• _What to do_:
What lines in the material hold the string "Given"? Copy out each of them.

• _Dataset excerpts_:
----------

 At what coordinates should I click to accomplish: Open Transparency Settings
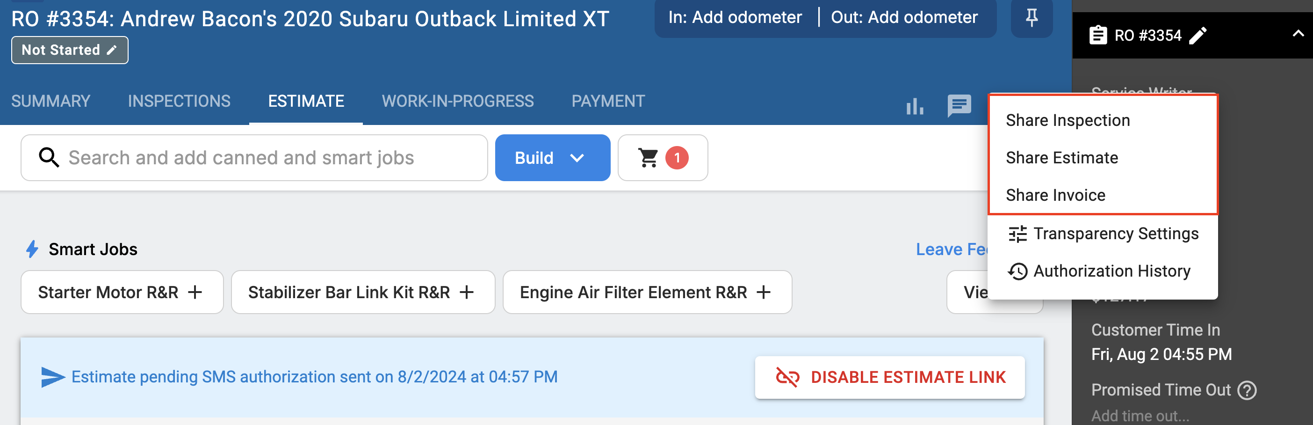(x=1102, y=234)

----------

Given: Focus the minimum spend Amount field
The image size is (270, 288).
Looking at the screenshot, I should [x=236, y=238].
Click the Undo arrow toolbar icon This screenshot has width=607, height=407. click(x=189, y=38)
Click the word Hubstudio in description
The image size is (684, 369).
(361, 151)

----------

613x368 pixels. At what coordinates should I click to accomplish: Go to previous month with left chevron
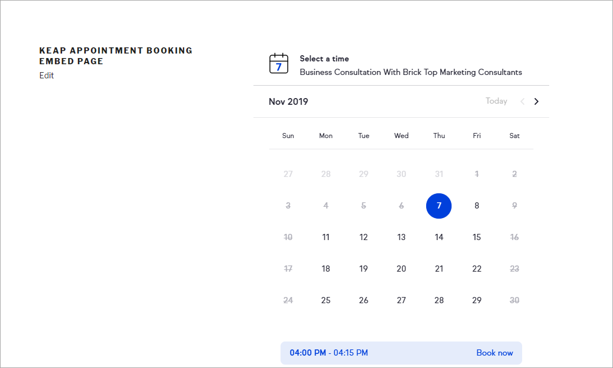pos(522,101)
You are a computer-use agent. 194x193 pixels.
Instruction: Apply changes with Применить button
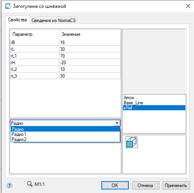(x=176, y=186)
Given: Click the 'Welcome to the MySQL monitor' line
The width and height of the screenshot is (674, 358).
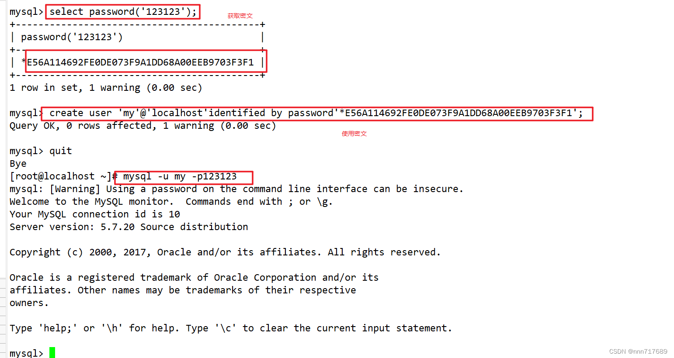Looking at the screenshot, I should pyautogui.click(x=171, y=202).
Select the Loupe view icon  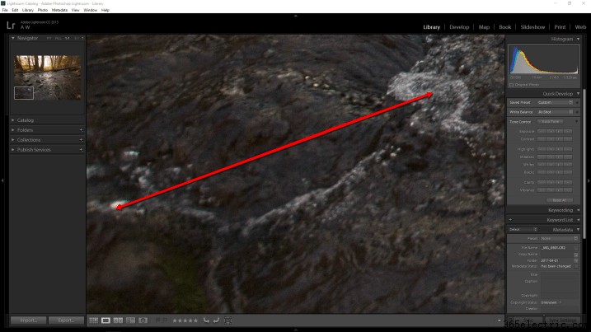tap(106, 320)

----------

• _Solved problem_:
Given: Focus the minimum spend Amount field
Given: Click the 'Welcome to the MySQL monitor' line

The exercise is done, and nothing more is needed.